Keeping it simple, use Java's String.replaceAll() method as follows:

String fileNameWithExt = "test.xml";
String fileNameWithoutExt
   = fileNameWithExt.replaceAll( "^.*?(([^/\\\\\\.]+))\\.[^\\.]+$", "$1" );

This also works when fileNameWithExt includes the fully qualified path.

Answer 19

My solution needs the following import.

import java.io.File;

The following method should return the desired output string:

private static String getFilenameWithoutExtension(File file) throws IOException {
    String filename = file.getCanonicalPath();
    String filenameWithoutExtension;
    if (filename.contains("."))
        filenameWithoutExtension = filename.substring(filename.lastIndexOf(System.getProperty("file.separator"))+1, filename.lastIndexOf('.'));
    else
        filenameWithoutExtension = filename.substring(filename.lastIndexOf(System.getProperty("file.separator"))+1);

    return filenameWithoutExtension;
}

Answer 20

com.google.common.io.Files

Files.getNameWithoutExtension(sourceFile.getName())

can do a job as well

Answer 21

file name only, where full path is also included.

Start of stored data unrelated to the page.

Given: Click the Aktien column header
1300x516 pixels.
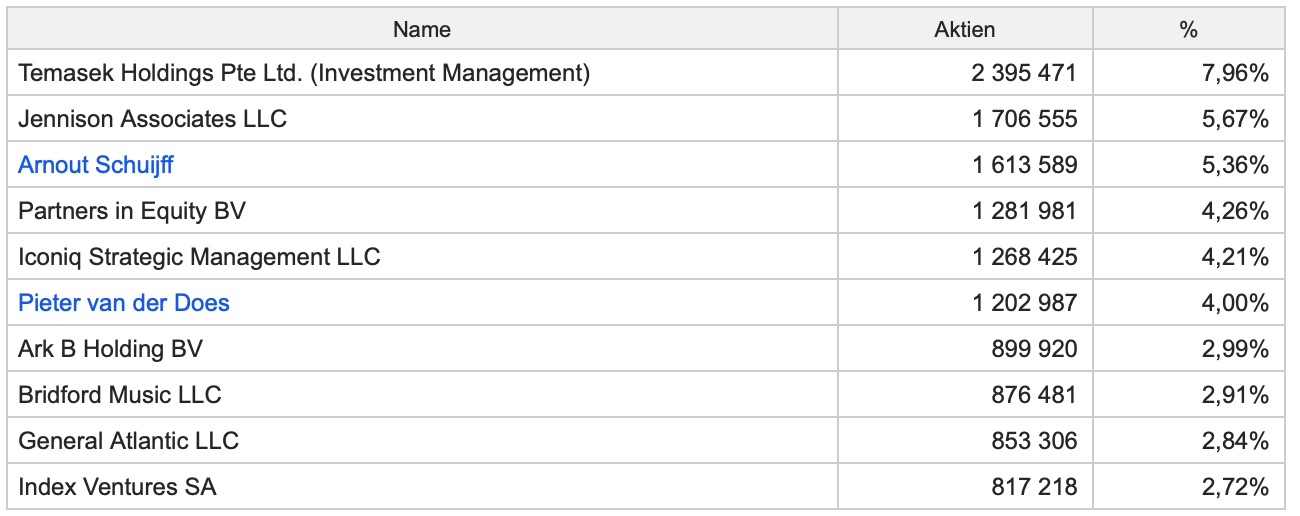Looking at the screenshot, I should coord(964,29).
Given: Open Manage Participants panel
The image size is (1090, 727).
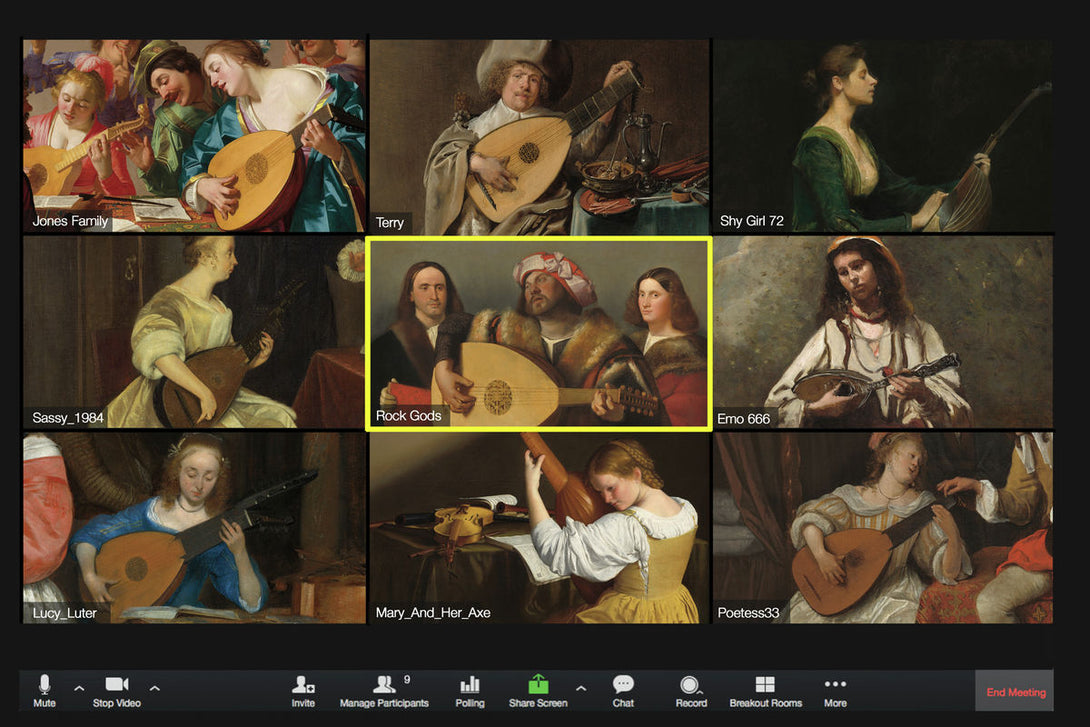Looking at the screenshot, I should point(384,690).

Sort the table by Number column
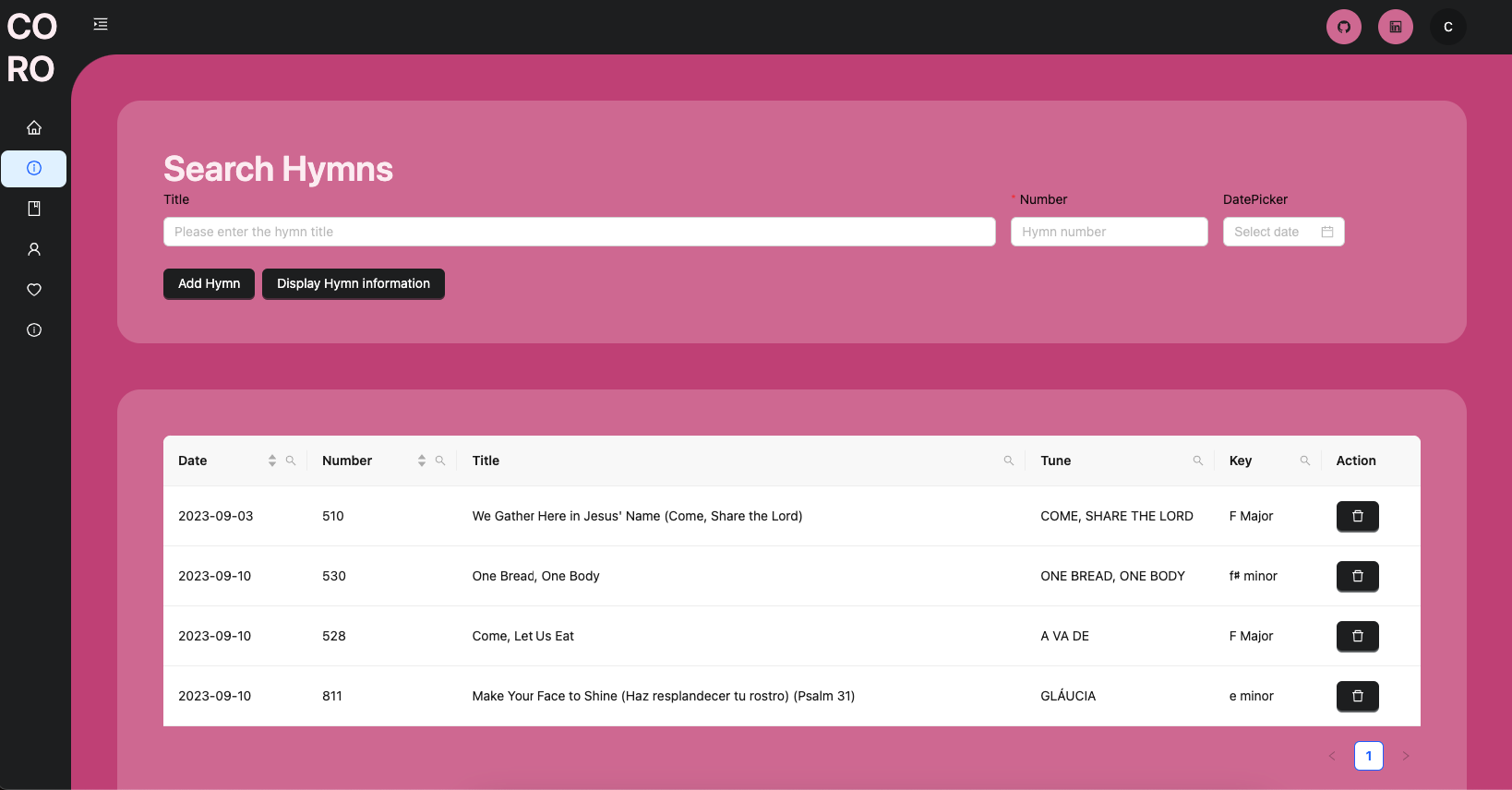(x=422, y=461)
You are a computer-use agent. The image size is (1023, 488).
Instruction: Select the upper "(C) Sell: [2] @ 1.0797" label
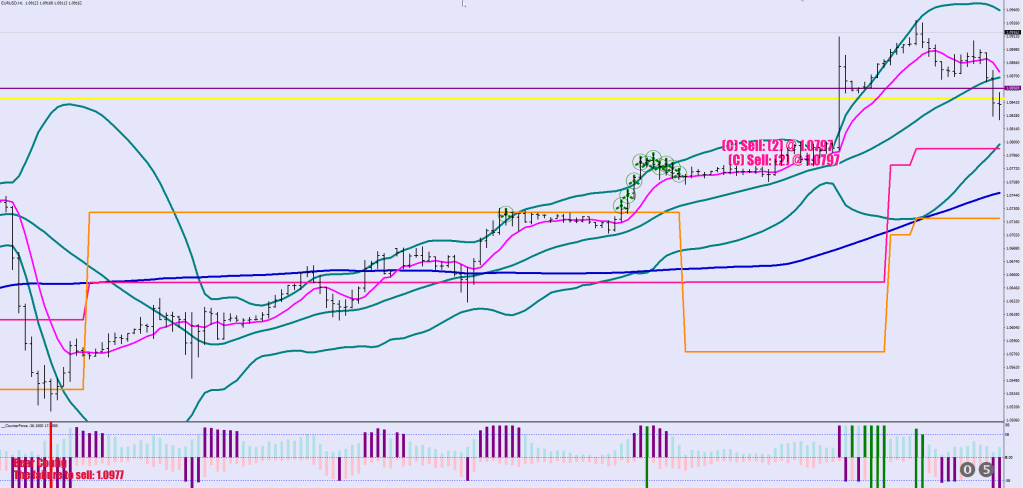click(x=778, y=146)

No need for external libs, regex...etc

    public class MyClass {
    public static void main(String args[]) {
  
  
      String file  = "some/long/directory/blah.x.y.z.m.xml";

      System.out.println(file.substring(file.lastIndexOf("/") + 1, file.lastIndexOf(".")));
     //outputs blah.x.y.z.m
    }

}

Answer 22

Try the code below. Using core Java basic functions. It takes care of String s with extension, and without extension (without the '.' character). The case of multiple '.'is also covered.

String str = "filename.xml";
if (!str.contains(".")) 
    System.out.println("File Name=" + str); 
else {
    str = str.substring(0, str.lastIndexOf("."));
    // Because extension is always after the last '.'
    System.out.println("File Name=" + str);
}

You can adapt it to work with null strings.